TASK STATEMENT » Pull out every line of the material below that contains the word "will".

Stored dataset items:
## begin
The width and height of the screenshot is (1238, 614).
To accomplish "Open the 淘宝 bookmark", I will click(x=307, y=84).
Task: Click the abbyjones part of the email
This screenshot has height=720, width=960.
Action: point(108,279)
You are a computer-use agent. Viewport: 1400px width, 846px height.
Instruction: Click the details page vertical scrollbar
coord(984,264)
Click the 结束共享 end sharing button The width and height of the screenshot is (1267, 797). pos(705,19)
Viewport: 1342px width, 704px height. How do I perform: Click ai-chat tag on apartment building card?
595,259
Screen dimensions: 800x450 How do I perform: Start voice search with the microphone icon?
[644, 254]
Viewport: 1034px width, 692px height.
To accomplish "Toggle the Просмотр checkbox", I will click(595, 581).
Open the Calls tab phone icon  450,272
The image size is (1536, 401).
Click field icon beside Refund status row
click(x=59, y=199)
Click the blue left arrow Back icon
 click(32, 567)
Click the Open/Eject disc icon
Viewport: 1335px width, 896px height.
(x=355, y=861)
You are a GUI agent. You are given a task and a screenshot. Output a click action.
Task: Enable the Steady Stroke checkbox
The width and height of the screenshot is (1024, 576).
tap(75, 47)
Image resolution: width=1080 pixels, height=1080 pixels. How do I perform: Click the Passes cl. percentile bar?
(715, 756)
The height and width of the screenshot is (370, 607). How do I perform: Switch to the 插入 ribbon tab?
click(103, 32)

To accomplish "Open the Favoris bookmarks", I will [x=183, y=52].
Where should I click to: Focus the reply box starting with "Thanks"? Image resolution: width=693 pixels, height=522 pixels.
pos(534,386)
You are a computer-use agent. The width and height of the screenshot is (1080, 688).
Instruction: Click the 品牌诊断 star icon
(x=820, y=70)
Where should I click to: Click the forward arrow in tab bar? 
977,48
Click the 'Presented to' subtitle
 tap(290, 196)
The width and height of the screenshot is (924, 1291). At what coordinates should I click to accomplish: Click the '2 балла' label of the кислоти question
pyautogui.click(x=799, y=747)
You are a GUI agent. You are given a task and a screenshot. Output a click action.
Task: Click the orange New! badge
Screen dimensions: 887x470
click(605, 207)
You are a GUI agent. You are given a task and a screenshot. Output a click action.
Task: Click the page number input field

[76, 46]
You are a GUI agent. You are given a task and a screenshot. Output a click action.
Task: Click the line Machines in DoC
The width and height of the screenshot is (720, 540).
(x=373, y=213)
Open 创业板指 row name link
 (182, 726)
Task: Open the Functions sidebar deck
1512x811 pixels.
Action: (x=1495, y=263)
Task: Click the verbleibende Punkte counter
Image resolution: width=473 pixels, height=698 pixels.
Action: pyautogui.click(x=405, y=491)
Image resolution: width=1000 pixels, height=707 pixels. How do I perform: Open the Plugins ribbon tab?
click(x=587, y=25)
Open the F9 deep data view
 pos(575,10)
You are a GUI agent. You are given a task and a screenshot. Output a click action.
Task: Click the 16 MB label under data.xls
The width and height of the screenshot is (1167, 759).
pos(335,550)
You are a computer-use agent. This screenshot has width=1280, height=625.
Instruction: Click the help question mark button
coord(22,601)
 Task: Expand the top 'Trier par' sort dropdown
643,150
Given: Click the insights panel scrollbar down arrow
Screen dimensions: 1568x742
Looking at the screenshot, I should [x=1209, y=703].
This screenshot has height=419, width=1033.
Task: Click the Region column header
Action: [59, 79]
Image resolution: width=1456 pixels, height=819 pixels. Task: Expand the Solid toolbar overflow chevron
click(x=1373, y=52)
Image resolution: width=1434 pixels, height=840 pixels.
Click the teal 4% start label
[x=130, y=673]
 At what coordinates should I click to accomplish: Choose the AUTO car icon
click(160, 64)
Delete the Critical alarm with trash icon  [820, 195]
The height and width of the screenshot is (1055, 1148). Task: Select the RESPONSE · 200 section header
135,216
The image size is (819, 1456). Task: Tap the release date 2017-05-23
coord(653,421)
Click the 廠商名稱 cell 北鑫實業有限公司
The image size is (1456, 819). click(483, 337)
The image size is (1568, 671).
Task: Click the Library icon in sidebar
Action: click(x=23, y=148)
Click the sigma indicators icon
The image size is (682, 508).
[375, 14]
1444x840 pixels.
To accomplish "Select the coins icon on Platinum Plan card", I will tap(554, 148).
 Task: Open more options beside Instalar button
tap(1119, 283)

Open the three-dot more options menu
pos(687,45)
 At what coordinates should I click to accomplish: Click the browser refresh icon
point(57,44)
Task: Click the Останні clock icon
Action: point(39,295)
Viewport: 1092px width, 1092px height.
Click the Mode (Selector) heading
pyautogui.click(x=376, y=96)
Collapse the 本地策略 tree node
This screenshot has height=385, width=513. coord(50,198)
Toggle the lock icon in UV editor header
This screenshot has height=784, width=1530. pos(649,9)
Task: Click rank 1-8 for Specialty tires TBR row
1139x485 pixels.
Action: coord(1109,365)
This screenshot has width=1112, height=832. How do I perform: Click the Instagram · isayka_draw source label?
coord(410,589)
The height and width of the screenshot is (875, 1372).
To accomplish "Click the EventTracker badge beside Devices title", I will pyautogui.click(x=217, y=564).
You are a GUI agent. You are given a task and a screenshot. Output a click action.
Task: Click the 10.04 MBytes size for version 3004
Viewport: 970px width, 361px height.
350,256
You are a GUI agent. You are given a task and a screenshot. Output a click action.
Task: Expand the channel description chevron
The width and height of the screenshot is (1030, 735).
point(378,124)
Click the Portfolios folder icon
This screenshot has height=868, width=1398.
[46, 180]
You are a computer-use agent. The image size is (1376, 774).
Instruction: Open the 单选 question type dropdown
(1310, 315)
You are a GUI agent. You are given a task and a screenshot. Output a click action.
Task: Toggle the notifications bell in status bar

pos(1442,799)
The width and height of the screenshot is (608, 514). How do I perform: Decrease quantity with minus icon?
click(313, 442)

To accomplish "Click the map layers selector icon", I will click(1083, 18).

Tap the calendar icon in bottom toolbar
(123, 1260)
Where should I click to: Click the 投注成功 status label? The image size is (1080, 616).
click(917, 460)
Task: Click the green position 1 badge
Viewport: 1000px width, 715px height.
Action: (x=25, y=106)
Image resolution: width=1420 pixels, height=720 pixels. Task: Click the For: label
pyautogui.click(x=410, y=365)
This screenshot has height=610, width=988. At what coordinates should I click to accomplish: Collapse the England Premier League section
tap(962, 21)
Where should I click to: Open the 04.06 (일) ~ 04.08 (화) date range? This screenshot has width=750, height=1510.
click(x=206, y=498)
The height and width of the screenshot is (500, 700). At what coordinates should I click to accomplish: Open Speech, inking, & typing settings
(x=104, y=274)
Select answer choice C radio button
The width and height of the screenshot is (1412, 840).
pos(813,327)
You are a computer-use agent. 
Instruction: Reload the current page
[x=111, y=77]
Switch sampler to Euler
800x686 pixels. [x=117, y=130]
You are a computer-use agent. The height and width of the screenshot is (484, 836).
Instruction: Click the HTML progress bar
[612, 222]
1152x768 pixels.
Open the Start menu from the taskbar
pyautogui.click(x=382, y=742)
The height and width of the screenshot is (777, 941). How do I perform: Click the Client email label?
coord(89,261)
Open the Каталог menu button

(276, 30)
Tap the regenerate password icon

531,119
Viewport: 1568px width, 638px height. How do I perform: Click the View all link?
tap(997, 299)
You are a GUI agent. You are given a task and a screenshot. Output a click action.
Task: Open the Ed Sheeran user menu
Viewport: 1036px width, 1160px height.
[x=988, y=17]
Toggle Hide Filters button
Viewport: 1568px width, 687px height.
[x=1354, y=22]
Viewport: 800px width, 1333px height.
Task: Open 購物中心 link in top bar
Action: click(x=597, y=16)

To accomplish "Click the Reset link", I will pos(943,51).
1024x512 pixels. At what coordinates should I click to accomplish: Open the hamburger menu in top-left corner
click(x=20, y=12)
## end
EXPECTED ANSWER »
To accomplish "Open the 淘宝 bookmark", I will click(x=307, y=84).
To accomplish "Toggle the Просмотр checkbox", I will click(595, 581).
To accomplish "Open the Favoris bookmarks", I will [x=183, y=52].
To accomplish "Select the coins icon on Platinum Plan card", I will tap(554, 148).
To accomplish "Click the EventTracker badge beside Devices title", I will pyautogui.click(x=217, y=564).
To accomplish "Click the map layers selector icon", I will click(1083, 18).
To accomplish "Click the Reset link", I will pos(943,51).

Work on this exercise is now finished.